*Exercise requirements:* Rewrite the stretch of lines from the one containing "Task: Click the 在线咨询 chat icon" through the one containing "Action: tap(908, 18)", replacing "chat icon" with "chat button" and changing nothing else. Leave the pictures out.

*Data for the task:*
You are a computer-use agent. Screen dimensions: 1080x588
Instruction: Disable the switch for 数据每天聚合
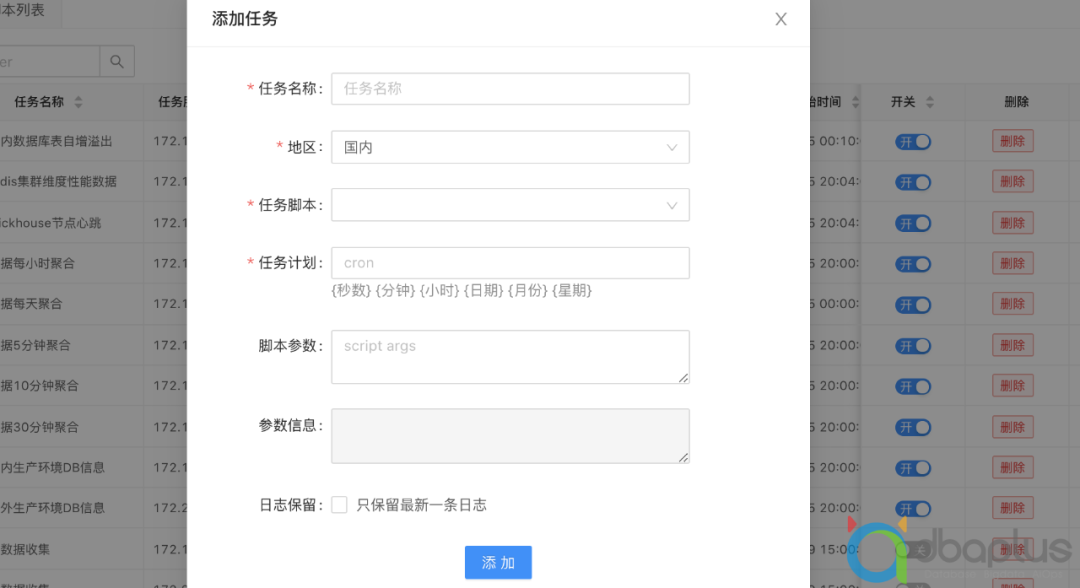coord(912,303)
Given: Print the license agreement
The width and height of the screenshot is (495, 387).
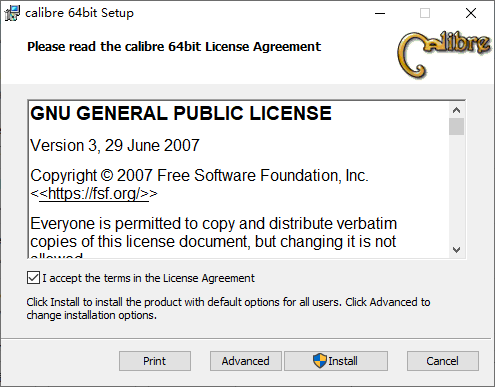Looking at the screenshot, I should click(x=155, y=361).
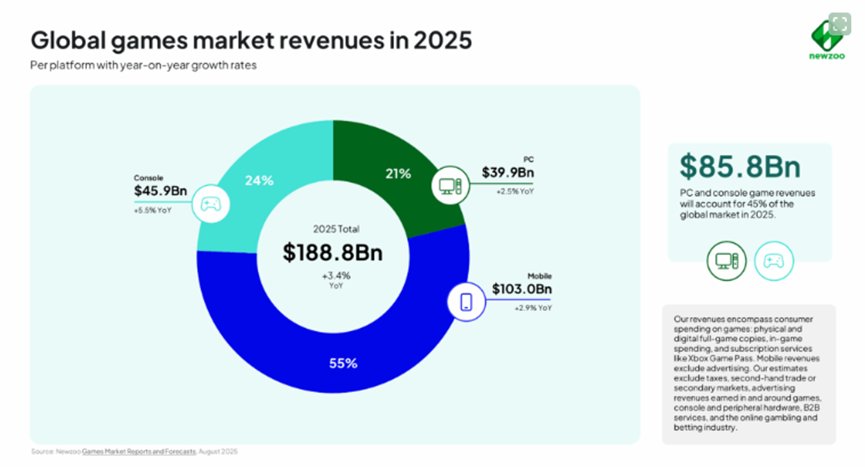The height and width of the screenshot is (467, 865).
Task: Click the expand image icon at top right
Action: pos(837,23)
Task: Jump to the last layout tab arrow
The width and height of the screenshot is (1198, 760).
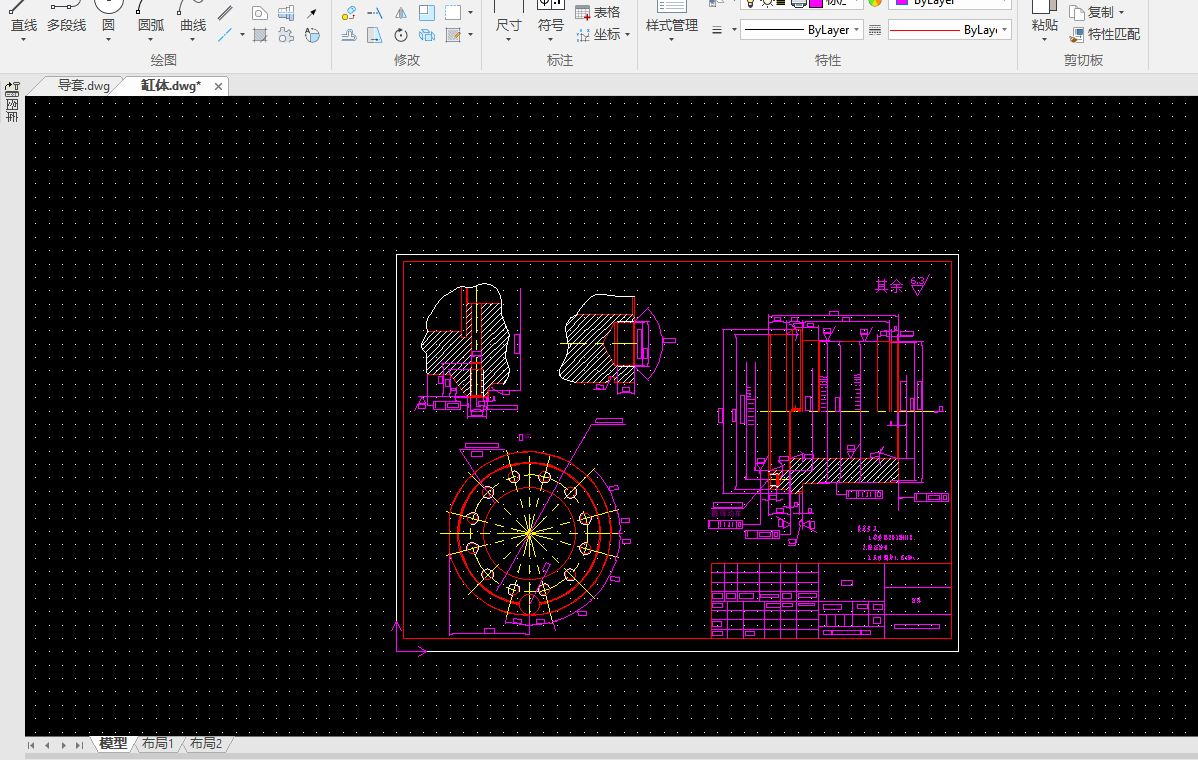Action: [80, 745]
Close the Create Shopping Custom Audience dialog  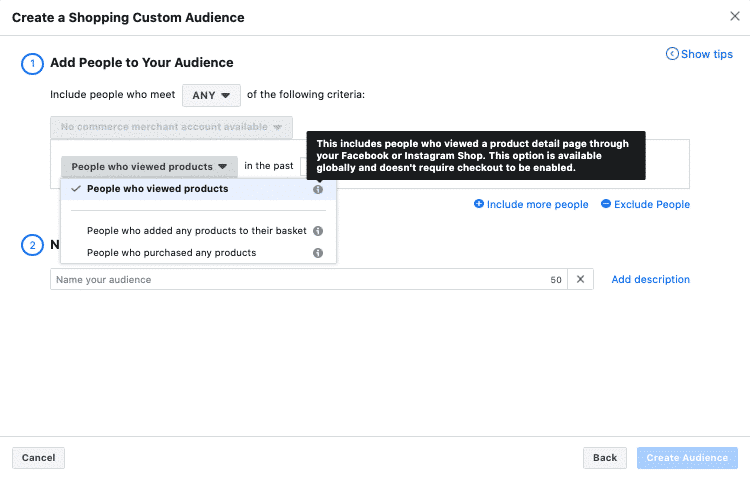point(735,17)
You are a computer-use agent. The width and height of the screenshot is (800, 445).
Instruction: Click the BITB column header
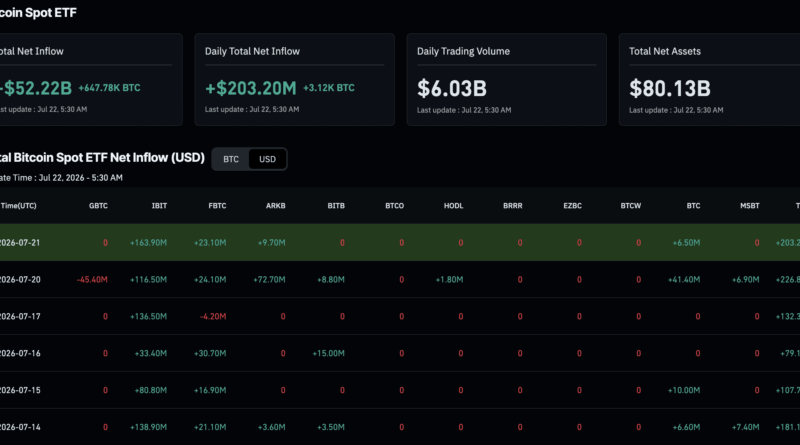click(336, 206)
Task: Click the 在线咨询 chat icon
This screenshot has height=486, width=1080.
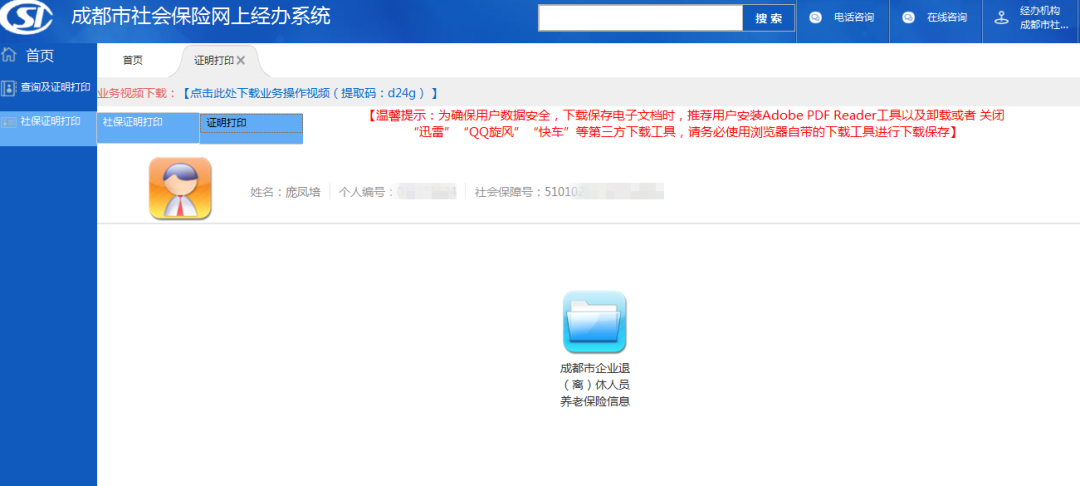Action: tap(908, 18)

==

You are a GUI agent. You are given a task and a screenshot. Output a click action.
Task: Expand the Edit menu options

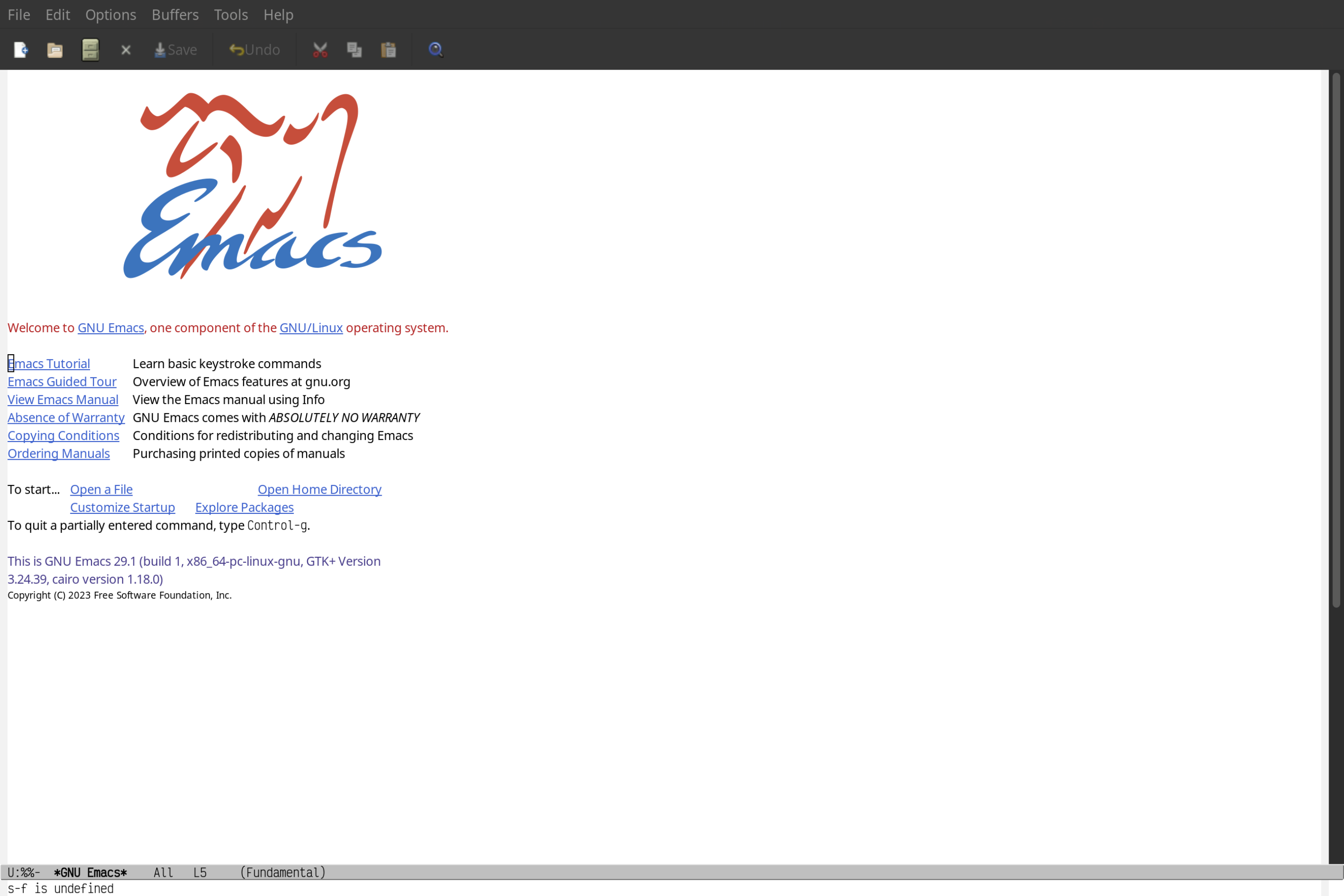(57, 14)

*Finished exercise:*
Task: Click the 在线咨询 chat button
This screenshot has height=486, width=1080.
Action: tap(908, 18)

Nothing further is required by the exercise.